Ed Crane ist ein Soldat betriebsamer Monotonie. Billy Bob Thornton spielt ihn konsequent als einen Statisten im eigenen Leben. Die Brüder Ethan und Joel Coen loben zu Recht und bei jeder Gelegenheit Thorntons „ability to be passive without disappearing“: Ein langsames Hochziehen der Augenbraue, ein Zug an der Zigarette, das sind schon die aufgeregtesten Gesten in Thorntons Repertoire. Und das reicht für Crane, diesen Zukurzgekommenen, der in seinem kleinen, verkorksten Leben noch einmal den Klimmzug zum American Way of Life probieren möchte. Doch er muss das ganze Programm der Film-noir-Desaster durchlaufen, von Erpresssung, Mord, Intrigen bis zu Verführung und Verderben.

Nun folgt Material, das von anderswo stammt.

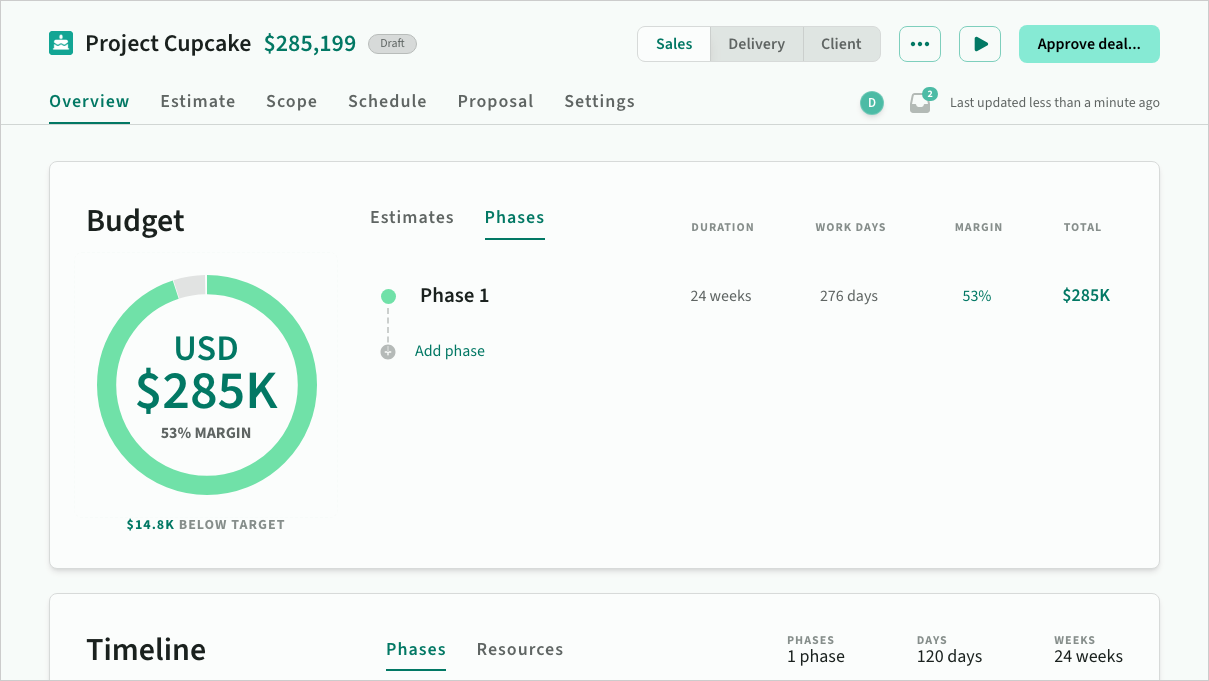Open the Estimate tab
This screenshot has height=681, width=1209.
point(198,101)
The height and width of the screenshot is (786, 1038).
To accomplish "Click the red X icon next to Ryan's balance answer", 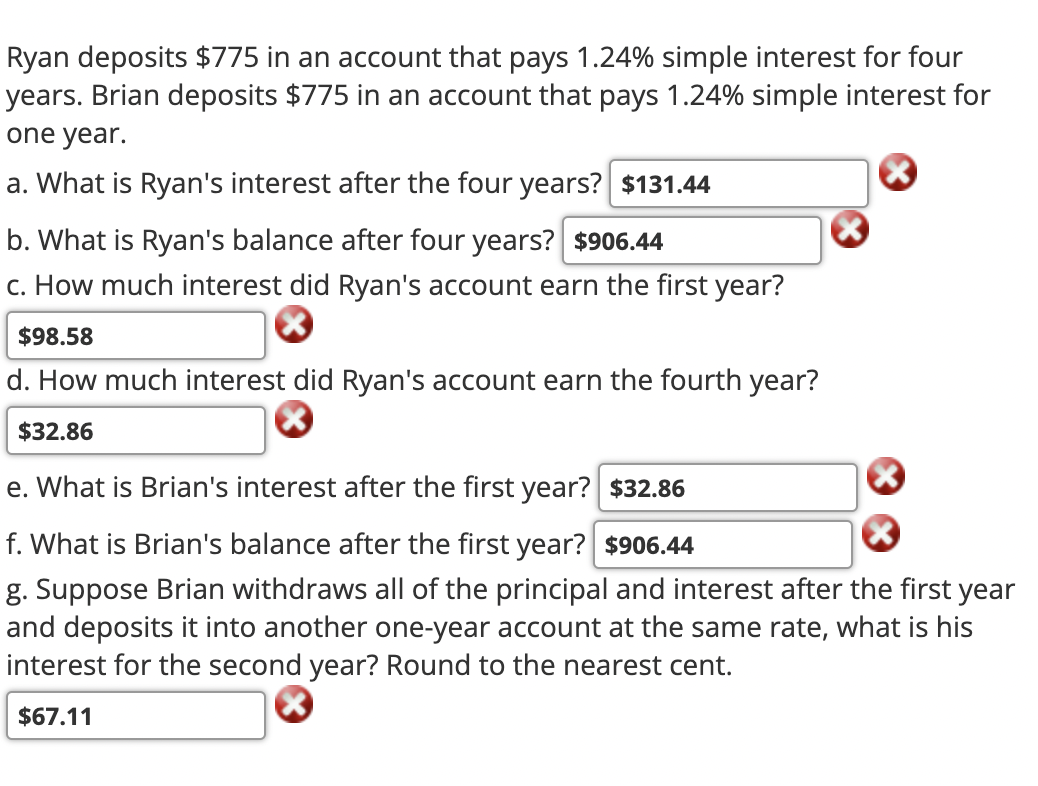I will pyautogui.click(x=851, y=229).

Ed Crane ist genau jene Art von Kleinbürger der 40er-Jahre-Filme, die im Verbrechen nichts anderes sehen können als eine Maßnahme, um mit höchster Effektivität den eigenen sozialen Aufstieg zu verfolgen. Um sich endlich, wenn schon nicht das individuelle, so doch das materielle Glücksversprechen des amerikanischen Traums einzulösen. Der Erfolglose nimmt sich beim Erfolgreichen, was er selbst nie kriegen konnte, weil er in seinen Handlungen in Artigkeit, Anpasserei und Durchschnittlichkeit verharrte.

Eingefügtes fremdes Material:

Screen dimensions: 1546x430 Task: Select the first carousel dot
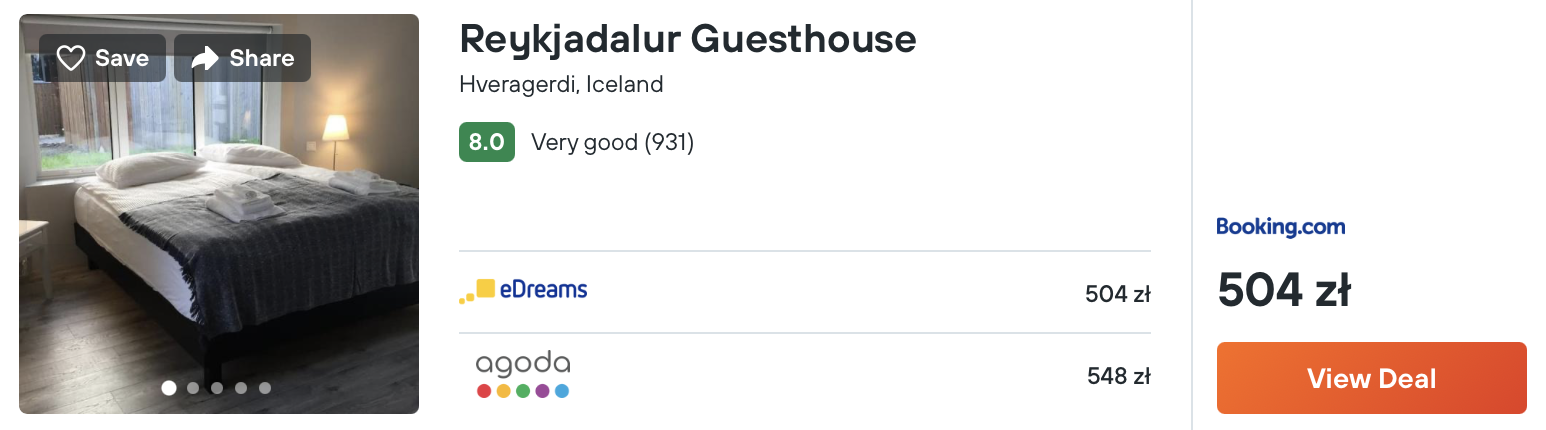point(169,388)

Auch Ed Crane will nur aus der puritanischen Schattenexistenz heraustreten. Er will erfolgreich werden mit dem technologischen Wunder der Trockenreinigung. Um sich an der Vermarktung dieser Neuheit zu beteiligen, braucht er Geld: Er erpresst den Liebhaber und Chef seiner Frau Doris. Gespielt wird dieses von spießigen Ausbruchfantasien getriebene Paar wunderbar handfest und tragisch zugleich von James Gandolfini und Frances McDormand. Mit seiner unverhofften kriminellen Aktivität setzt Crane allerdings eine fantastische Kette von Unvorhersehbarkeiten in Gang, für deren Erklärung Übereifrige später Ufos und Heisenbergs Unschärferelation bemühen werden.

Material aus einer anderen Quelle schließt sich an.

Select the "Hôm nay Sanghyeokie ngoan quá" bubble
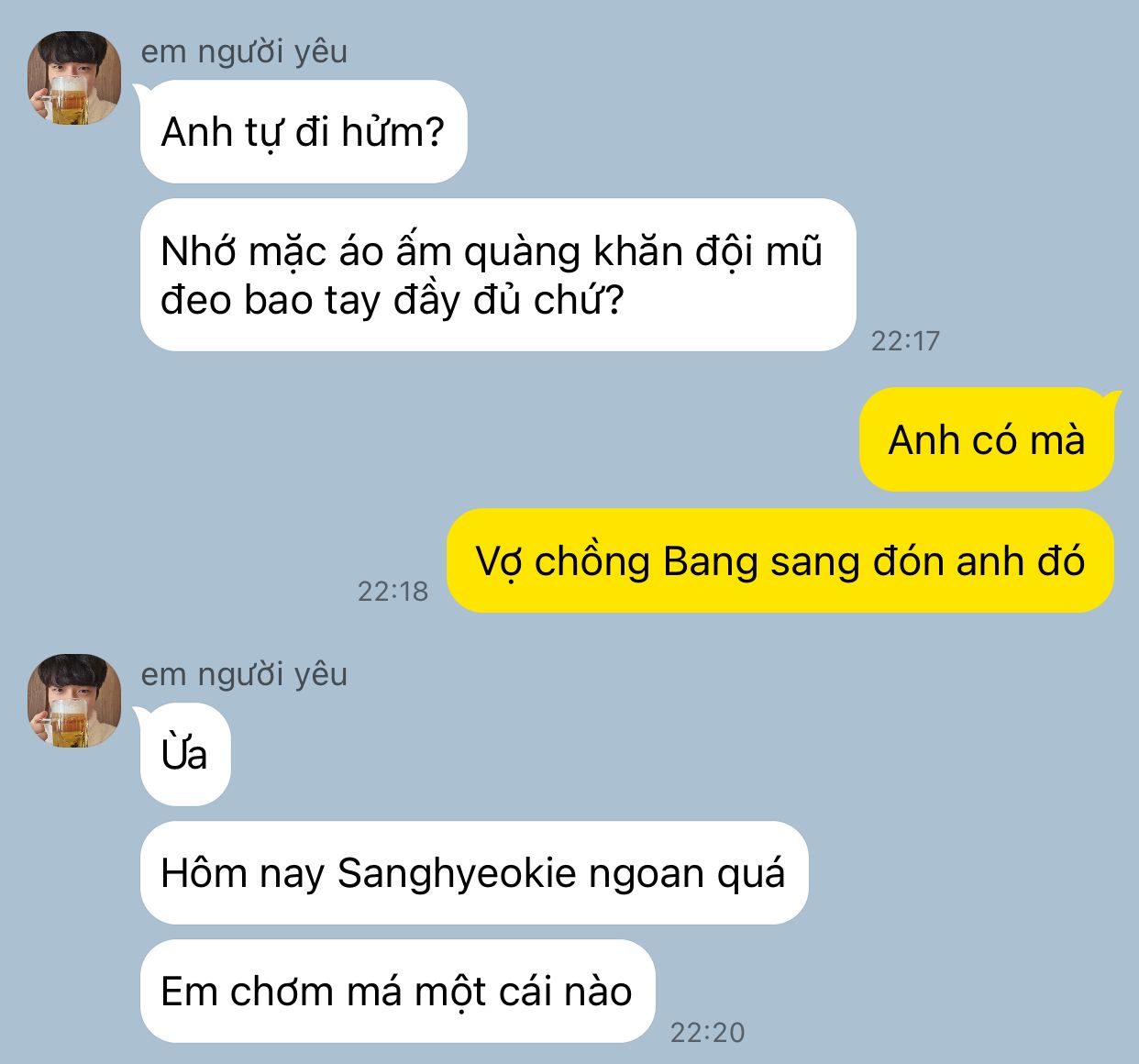 [x=474, y=873]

Dass ein Gegenstand sich dadurch verändert und unbegreiflicher wird, dass man ihn ansieht, wird für Ed Crane wie für den gesamten Film zum Programm. Schließlich betrachtet er 116 unhektische Minuten lang noch einmal sein Leben, mal in stolpernden Rückblenden, die in absurden Kuchenwettessen und anderen Bauernspielen enden, mal in Männerfantasien, die im Klavierspiel des Nachbarkindes Birdy (Scarlet Johansson) den Lockruf der Unschuld vernehmen.

„The Man Who Wasn’t There“ ist eine ebenso durchstilisierte wie kluge Variation auf die Melancholie und den Existenzialismus der Schwarzen Serie. In ruhigen Einstellungen erzählen die Coen-Brüder die Passionsgeschichte ihres Nobodys. Dabei zitieren sie, schaffen Abbilder von Abbildern und führen Struktur und Muster des geplünderten Genres liebevoll und präzise vor. Jede Einstellung gleicht dann einer Schwarzweißpostkarte, in der Crane, der zum triebgesteuerten Kapitalverbrecher und Halbwelthelden einfach nicht taugen will, der einzige Fehler im Bild ist. Ein verrutschtes Abbild, das sich selbst nur zum Fluch wird. Crane, der sich nur im Rasierspiegel wahrzunehmen scheint, ist eine perfekte Reflektorfigur für den amerikanischen Jedermann. Je knapper sein Spiel ausfällt, desto länger werden die Voice-over-Monologe. Im Off wird er zum Objekt seiner eigenen erzählerischen Ironie oder seines eigenen Mitleids. Entsprechend changiert er zwischen einem verkappten Helden kleinbürgerlichen Protests und einem schmucklosen Opfer der Umstände. Viel Zeit bleibt ihm dabei allerdings nicht mehr. Und so redet er jetzt langsam doch und immer mehr. Gegen das eigene Verschwinden, gegen die Abblende und klammert sich an genau das Leben, das ihm einmal so lästig war. BIRGIT GLOMBITZA

„The Man Who Wasn’t There“. Regie: Joel Coen. Buch: Joel und Ethan Coen. Mit Billy Bob Thornton, Frances McDormand, James Gandolfini, Katherine Borowitz, Scarlet Johansson u. a. USA 2000, 116 Min.